I used to blog on my myspace page when I was first diagnosed late 2008 and early 2009. I have copied my blogs from myspace and posted them into this new blog that I am starting.

Read the "About Me" section about why I am doing this blog.
I also want to raise awareness about lyme disease and assure you that it DOES exist in the state of Ohio. No matter what doctors are telling you.

Lyme Disease is not heard of in the public enough so many people either don't know what it is or think it is rare. It is not rare at all! Ticks are everywhere and can even be in your own back yard. Yes even in the state of Ohio. Ticks don't know where the borders ends and are very common in PA.

First discovered as Juvenile Rheumatoid Arthritis in 1975 in Lyme, Connecticut.
It is being misdiagnosed as Rheumatoid Arthritis, Multiple Sclerosis, Lou Gherig's Disease(ALS), Lupus, Chronic Fatigue Syndrome, Fibromyalgia, Autism and others.

You can get bit and not even know it. They can be a small as a poppy seed and they numb the area of the bite. Less then 50% of people even remember a bite.

There are 100+ symptoms because the bacteria can be anywhere in your body. It can go deep into your tissues and organs and effect your nervous system, your brain and memory, your muscles.

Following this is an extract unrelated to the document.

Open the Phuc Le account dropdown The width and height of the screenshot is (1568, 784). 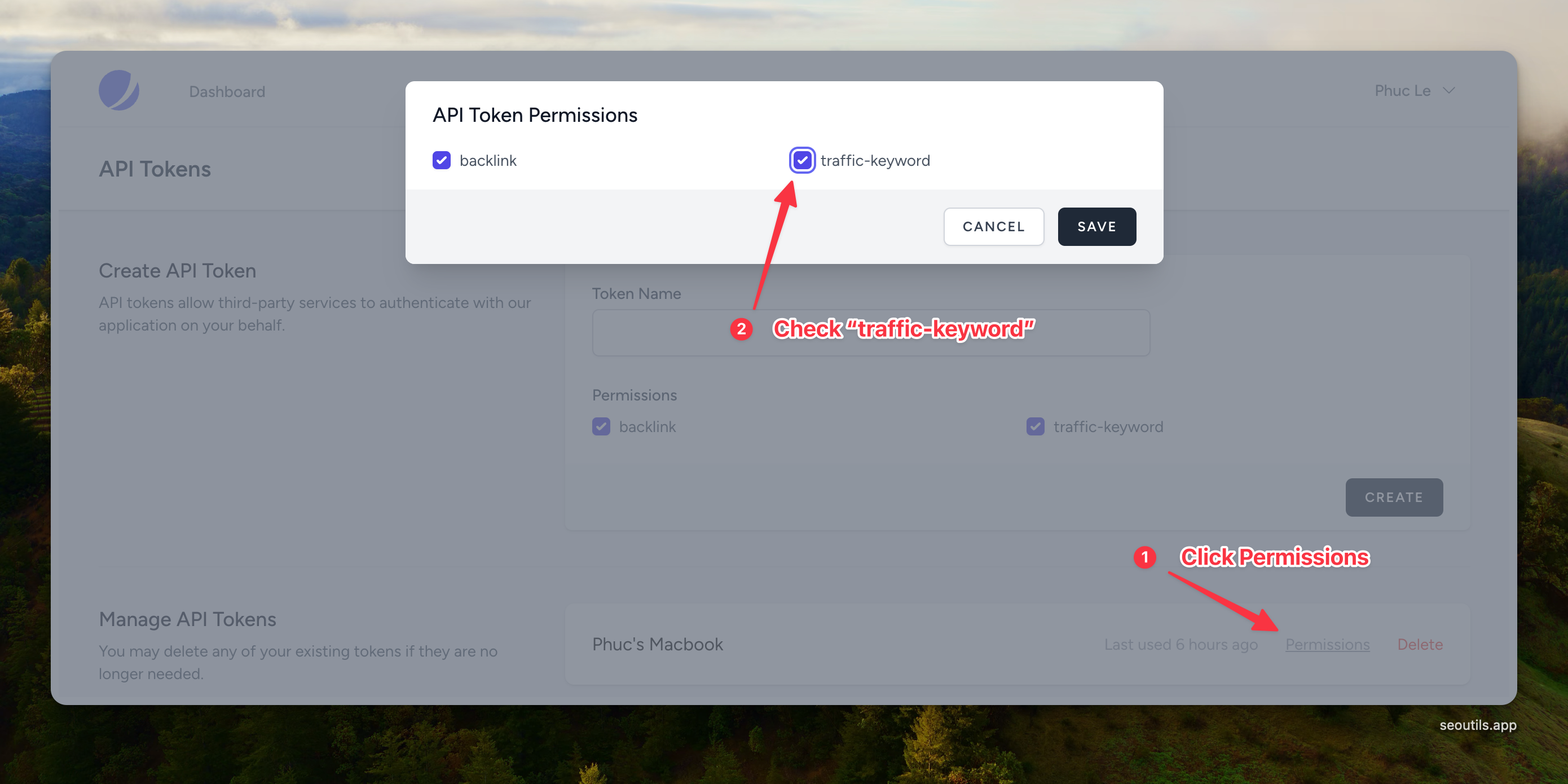[1414, 91]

Some people are so sick they are in wheelchairs & some are dying! This disease can be treated with antibiotics if it it caught early. If it is caught late then it needs many months or years of treatment and could stay with you forever. The Lyme bacteria can hide deep in the tissue, muscle, organs and bones so that antibiotics can not kill it.

It is underdiagnosed because many doctors do not know enough to test for it. Or they are using the an outdated test by a lab that doesn't specialize in testing for lyme disease. There is a lab called Igenex that does a more accurate test but doctors are not using it or are not aware.

In the mean time many people are sick and don't know why! Then when they finally find a Lyme doctor they are denied long term treatment. Why? Because doctors are following treatment guidelines that say chronic lyme doesn't exist. Well I am proof that it does!

Please watch the lyme documentary called "Under Our Skin". I have a copy if anyone would like to see it to understand more about the seriousness of the illness. Also to understand why we have troubles finding a diagnosis, getting treated, finding doctors and getting insurance to pay!